--- Supplied information ---

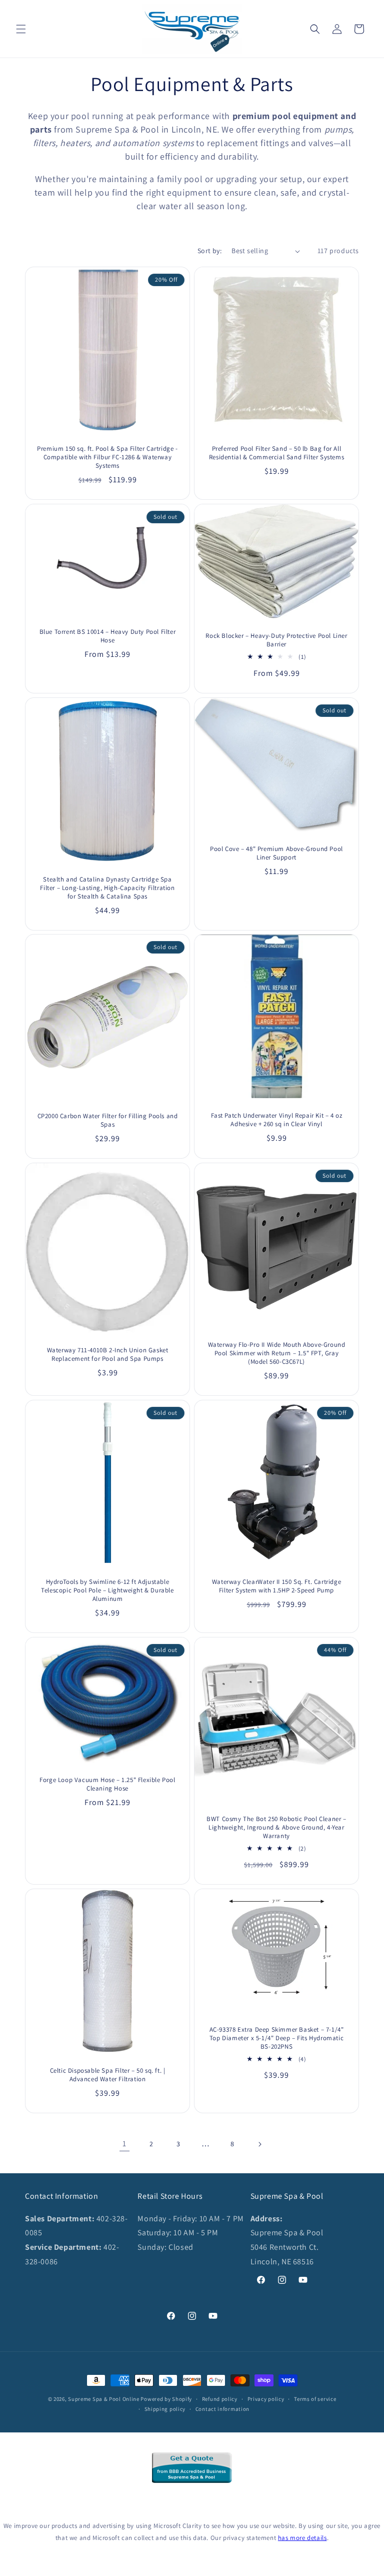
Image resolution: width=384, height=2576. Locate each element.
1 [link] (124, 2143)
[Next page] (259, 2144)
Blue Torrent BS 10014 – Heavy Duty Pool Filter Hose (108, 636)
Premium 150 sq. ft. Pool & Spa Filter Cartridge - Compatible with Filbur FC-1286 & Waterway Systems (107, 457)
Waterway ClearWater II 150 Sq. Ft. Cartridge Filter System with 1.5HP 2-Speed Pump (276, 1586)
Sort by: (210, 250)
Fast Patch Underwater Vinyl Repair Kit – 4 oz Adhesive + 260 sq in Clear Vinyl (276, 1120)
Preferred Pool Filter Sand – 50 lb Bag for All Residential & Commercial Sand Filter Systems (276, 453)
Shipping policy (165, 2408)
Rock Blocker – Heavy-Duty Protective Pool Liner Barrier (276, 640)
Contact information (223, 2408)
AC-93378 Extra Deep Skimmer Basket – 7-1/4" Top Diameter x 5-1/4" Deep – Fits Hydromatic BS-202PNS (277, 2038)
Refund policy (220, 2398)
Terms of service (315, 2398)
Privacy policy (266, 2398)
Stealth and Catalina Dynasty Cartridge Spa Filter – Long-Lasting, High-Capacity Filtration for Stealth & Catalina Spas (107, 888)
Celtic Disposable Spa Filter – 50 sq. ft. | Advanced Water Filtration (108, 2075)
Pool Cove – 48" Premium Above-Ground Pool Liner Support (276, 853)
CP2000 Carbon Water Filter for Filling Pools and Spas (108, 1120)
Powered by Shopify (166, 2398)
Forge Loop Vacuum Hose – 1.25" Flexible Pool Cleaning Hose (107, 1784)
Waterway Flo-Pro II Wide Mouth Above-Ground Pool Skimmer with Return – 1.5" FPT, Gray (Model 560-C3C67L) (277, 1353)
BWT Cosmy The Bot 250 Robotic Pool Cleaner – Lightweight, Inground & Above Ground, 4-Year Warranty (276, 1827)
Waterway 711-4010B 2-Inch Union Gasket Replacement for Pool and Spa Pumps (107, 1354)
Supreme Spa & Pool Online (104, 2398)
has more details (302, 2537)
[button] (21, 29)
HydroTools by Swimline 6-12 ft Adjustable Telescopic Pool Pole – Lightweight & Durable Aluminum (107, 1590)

---
--- Supplied information ---

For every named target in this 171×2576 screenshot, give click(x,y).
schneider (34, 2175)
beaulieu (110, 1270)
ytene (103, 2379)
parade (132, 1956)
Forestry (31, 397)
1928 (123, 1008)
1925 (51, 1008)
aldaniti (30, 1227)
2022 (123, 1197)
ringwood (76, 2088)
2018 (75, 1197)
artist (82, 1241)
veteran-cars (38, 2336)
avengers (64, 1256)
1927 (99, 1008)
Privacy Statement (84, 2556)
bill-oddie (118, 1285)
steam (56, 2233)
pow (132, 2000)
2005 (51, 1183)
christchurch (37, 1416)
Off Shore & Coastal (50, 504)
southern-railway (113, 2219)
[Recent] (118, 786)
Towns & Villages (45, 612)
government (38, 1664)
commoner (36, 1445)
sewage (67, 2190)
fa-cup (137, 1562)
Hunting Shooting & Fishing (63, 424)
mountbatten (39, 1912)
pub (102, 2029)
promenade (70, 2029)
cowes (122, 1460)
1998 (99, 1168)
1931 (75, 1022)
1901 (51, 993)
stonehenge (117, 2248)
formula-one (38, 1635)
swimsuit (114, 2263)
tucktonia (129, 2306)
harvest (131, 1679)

---

#### Task to carry out
Which lines above run from the one containing "Image resolution: width=384, height=2576." down to the one containing "Forge Loop Vacuum"? Repeat exactly those, both ends included, and nothing else.

#### Answer to the exercise
Image resolution: width=384, height=2576. Locate each element.
1 [link] (124, 2143)
[Next page] (259, 2144)
Blue Torrent BS 10014 – Heavy Duty Pool Filter Hose (108, 636)
Premium 150 sq. ft. Pool & Spa Filter Cartridge - Compatible with Filbur FC-1286 & Waterway Systems (107, 457)
Waterway ClearWater II 150 Sq. Ft. Cartridge Filter System with 1.5HP 2-Speed Pump (276, 1586)
Sort by: (210, 250)
Fast Patch Underwater Vinyl Repair Kit – 4 oz Adhesive + 260 sq in Clear Vinyl (276, 1120)
Preferred Pool Filter Sand – 50 lb Bag for All Residential & Commercial Sand Filter Systems (276, 453)
Shipping policy (165, 2408)
Rock Blocker – Heavy-Duty Protective Pool Liner Barrier (276, 640)
Contact information (223, 2408)
AC-93378 Extra Deep Skimmer Basket – 7-1/4" Top Diameter x 5-1/4" Deep – Fits Hydromatic BS-202PNS (277, 2038)
Refund policy (220, 2398)
Terms of service (315, 2398)
Privacy policy (266, 2398)
Stealth and Catalina Dynasty Cartridge Spa Filter – Long-Lasting, High-Capacity Filtration for Stealth & Catalina Spas (107, 888)
Celtic Disposable Spa Filter – 50 sq. ft. | Advanced Water Filtration (108, 2075)
Pool Cove – 48" Premium Above-Ground Pool Liner Support (276, 853)
CP2000 Carbon Water Filter for Filling Pools and Spas (108, 1120)
Powered by Shopify (166, 2398)
Forge Loop Vacuum Hose – 1.25" Flexible Pool Cleaning Hose (107, 1784)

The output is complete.